■ What needs to be done
Would you transcribe exactly the lines from the one containing "Task: Click the document icon for row 49" to the last line of the data below, both ends included, but none of the pictures?
(Information shown Opens)
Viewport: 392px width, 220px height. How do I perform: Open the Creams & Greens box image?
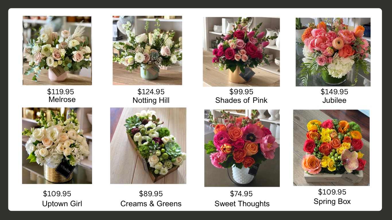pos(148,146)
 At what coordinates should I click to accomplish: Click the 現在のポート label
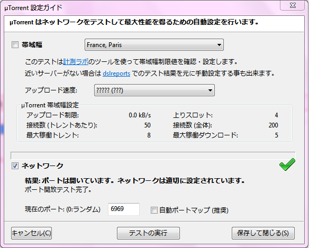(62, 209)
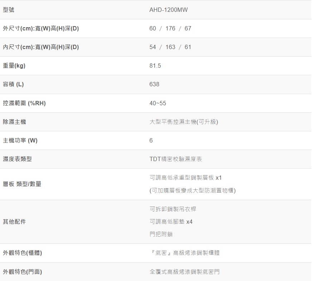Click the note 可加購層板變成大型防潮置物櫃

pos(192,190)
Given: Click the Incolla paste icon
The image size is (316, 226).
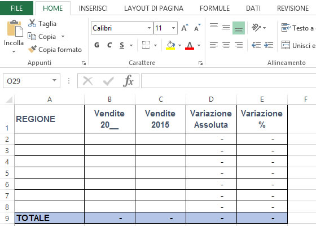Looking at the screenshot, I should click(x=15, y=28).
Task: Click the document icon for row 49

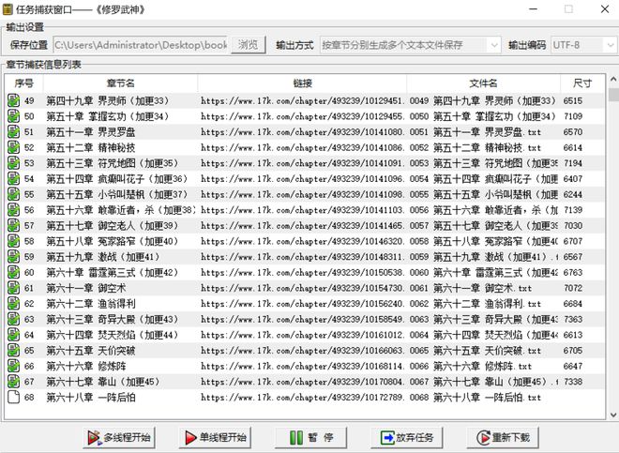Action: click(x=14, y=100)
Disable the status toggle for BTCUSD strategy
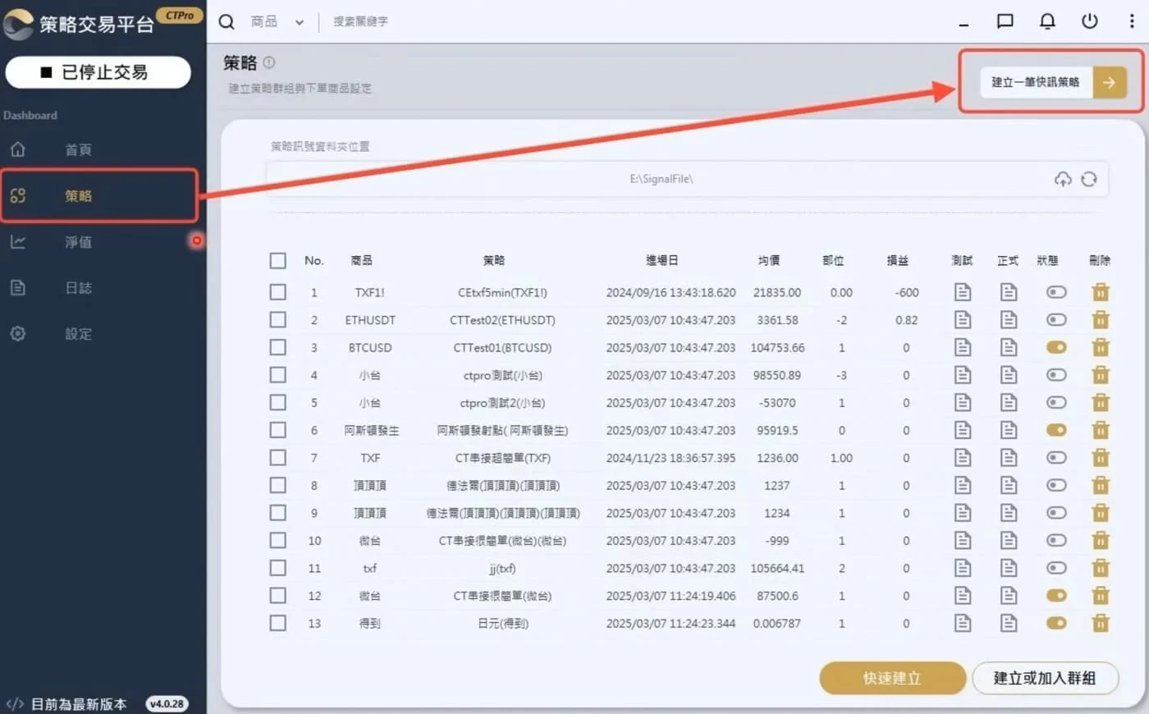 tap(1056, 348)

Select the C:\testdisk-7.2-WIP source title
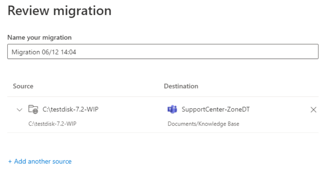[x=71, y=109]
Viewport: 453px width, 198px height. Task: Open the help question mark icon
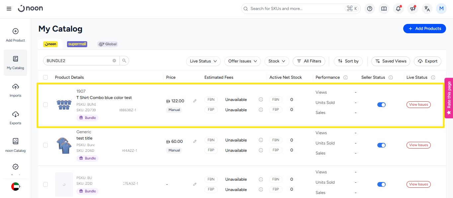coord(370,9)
(Information shown Closes)
■ Your response
Task: Click the document icon for row 49

Action: click(x=14, y=100)
Disable the status toggle for BTCUSD strategy
 tap(1056, 348)

Select the C:\testdisk-7.2-WIP source title
[x=71, y=109]
Viewport: 453px width, 198px height. Task: Open the help question mark icon
coord(370,9)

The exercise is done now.